Handfasting is a betrothal or wedding ritual in which the couple’s clasped hands are tied together by a cord or ribbon — hence the phrase tying the knot. The tying of the hands may be done by the officiant of the ceremony, by the wedding guests, or by the couple themselves.
In some modern Neopagan groups, the ceremony has been reinterpreted to be a spiritual marriage, whether on a trial basis or as a permanent (even eternal) bond.
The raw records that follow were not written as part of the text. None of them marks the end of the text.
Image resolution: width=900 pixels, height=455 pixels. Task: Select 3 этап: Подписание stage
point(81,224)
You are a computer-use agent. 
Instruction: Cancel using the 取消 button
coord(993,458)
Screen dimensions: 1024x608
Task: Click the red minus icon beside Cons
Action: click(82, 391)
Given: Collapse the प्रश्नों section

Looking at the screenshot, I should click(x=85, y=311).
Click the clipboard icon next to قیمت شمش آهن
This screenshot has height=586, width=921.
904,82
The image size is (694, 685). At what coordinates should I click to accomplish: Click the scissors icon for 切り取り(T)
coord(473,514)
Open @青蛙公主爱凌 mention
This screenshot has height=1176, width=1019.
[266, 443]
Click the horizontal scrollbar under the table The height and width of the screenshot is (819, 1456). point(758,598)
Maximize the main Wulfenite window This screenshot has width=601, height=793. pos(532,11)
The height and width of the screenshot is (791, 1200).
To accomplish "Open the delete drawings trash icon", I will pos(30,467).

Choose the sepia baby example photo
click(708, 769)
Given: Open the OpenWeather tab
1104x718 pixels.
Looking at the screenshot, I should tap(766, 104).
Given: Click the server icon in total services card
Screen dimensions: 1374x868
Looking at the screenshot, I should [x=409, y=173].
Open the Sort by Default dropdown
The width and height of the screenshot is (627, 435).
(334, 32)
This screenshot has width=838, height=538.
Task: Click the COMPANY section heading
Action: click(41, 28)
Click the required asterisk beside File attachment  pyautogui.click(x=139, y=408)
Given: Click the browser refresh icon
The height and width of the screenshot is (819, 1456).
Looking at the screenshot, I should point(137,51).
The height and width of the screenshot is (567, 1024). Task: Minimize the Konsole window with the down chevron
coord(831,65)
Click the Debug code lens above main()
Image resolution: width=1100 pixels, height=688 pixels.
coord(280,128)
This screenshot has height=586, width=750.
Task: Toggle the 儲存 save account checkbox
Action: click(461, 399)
The marriage vows taken may be for a year and a day, a lifetime, for all of eternity or for as long as love shall last. Whether the ceremony is legal, or a private spiritual commitment, is up to the couple. As many different traditions of Neopaganism use some variation on the handfasting ceremony, there is no universal ritual form that is followed, and the elements included are generally up to the couple being handfasted. In cases where the couple belong to a specific religious or cultural tradition, there may be a specific form of the ritual used by all or most members of that particular tradition. The couple may conduct the ceremony themselves or may have an officiant perform the ceremony. In some traditions, the couple may jump over a broom at the end of the ceremony. Some may instead leap over a small fire together. Today, some couples opt for a handfasting ceremony in place of, or incorporated into, their public wedding. As summer is the traditional time for handfastings, they are often held outdoors.
A corresponding divorce ceremony called a handparting is sometimes practiced, though this is also a modern innovation. In a Wiccan handparting, the couple may jump backwards over the broom before parting hands.